Finger-pointing continued within the 28-nation EU bloc on Saturday.
German Chancellor Angela Merkel — a key player in the drama — said Greece should have been quicker in preparing to host 50,000 people under an agreement with the European Union in October.
“Greece should have created 50,000 accommodation places for refugees by the end of 2015,” Merkel told Bild newspaper in an interview to appear Sunday.
“This delay must be addressed as soon as possible as the Greek government must provide decent lodgings to asylum claimants”, she said.
Germany's neighbour, Austria, meanwhile, reiterated its call for Berlin to establish an annual quota of refugees.
Last year, 1.1 million migrants arrived in Germany under Merkel's liberal asylum policy — a flood that other countries have said is just not sustainable.
“Germany, for its part, has to determine a figure for the number of refugees which can be accepted, which it is willing to go and pick up in the Syria and Turkey region,” Austrian Chancellor Werner Faymann said in an interview in the daily Kurier.
The quota could be “400,000 refugees” per year, Faymann said, using Austria's intake — 37,500 in a country of 8.5 million for 2016 — as a benchmark.

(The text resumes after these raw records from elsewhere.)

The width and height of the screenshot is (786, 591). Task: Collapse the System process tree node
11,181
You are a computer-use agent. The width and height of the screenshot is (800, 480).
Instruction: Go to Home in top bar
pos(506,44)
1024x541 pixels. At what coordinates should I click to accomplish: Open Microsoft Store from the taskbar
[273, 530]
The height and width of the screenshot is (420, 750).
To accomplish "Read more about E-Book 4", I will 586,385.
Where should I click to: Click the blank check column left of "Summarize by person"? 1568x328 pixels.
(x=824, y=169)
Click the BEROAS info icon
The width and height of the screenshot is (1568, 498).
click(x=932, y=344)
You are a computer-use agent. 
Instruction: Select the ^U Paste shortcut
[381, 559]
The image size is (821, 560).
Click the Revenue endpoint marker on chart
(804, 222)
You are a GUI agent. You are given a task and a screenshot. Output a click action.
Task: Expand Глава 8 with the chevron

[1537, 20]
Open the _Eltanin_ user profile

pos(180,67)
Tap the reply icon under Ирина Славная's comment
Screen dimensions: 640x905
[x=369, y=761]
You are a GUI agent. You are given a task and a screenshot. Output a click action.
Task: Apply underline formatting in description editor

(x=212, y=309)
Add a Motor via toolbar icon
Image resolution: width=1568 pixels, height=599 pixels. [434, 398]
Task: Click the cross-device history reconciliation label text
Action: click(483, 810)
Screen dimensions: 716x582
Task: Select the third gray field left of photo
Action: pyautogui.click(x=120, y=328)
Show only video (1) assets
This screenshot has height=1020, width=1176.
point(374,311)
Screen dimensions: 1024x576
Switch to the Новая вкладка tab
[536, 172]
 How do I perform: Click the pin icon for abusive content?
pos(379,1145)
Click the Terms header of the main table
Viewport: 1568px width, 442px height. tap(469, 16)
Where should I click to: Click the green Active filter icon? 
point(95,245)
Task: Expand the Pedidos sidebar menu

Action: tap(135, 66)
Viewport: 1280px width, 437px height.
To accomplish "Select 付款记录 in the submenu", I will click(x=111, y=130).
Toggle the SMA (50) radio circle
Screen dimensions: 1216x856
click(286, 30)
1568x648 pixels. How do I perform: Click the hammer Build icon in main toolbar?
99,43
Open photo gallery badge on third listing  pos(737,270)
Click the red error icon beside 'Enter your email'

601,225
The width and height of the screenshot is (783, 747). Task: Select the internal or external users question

“At the end of the day, Germany has to be clear about things, otherwise refugees will continue to head there”, Faymann said.
Around a third of migrant buildup in Greece is at the Idomeni crossing, on the country's norther border with non-EU member Macedonia.
Aid groups have sounded the alarm, reporting food and tent shortages and deteriorating hygiene.
“There are 13,000 people here and nearly 20,000 in this prefecture, over 60 percent of the country's entire refugee and migrant flow,” Apostolos Tzitzikostas, regional governor of Greece's central Macedonia prefecture, told Skai television on Saturday.
“We can no longer shoulder this burden by ourselves.”
Greece sent in the army in February to speed up the creation of open camps for migrants and refugees but has occasionally run into opposition from local authorities.
The charity Doctors Without Borders (MSF) on Saturday began erecting additional tents at Idomeni to shelter over 1,000 people who could not fit in the camp and have been sleeping in muddy fields and ditches, an AFP reporter said.
In past days, the mainly Syrian and Iraqi refugees have regularly held protests in front of the barbed-wire fence guarded by Macedonian riot police, demanding to be allowed through.
“I don't know what will happen”
Hussam, a 25-year-old Syrian, said the refugees were hoping that Monday's EU-Turkey summit will provide a breakthrough.
“We are calm now because we are hoping for a positive outcome on Monday, that they will help us pass,” Hussam said. “If there isn't one, I don't know what will happen.”
According to Greek officials, Macedonia has allowed some 2,000 people through its borders in the last two weeks. The same number of people fleeing war and poverty arrive in Greece from neighbouring Turkey in two days.
Some 200 people were allowed through between Friday and Saturday, with Macedonian police calling into question registration documents handed to refugees by Greek police at the islands.
In many cases, the documents do not carry full dates of birth, only the year, while disputes over the correct colour of a police stamp can also hold up the process for hours.
Athens is building additional facilities to house the refugees and migrants, but many prefer to go to the border in the hope of eventually getting through, and are stuck there for days and weeks.
Greece has asked the EU for 480 million euros ($526 million) in emergency funds to help shelter 100,000 refugees. A senior UN migration official has warned that the numbers stuck in Greece will probably reach 70,000 in the coming weeks.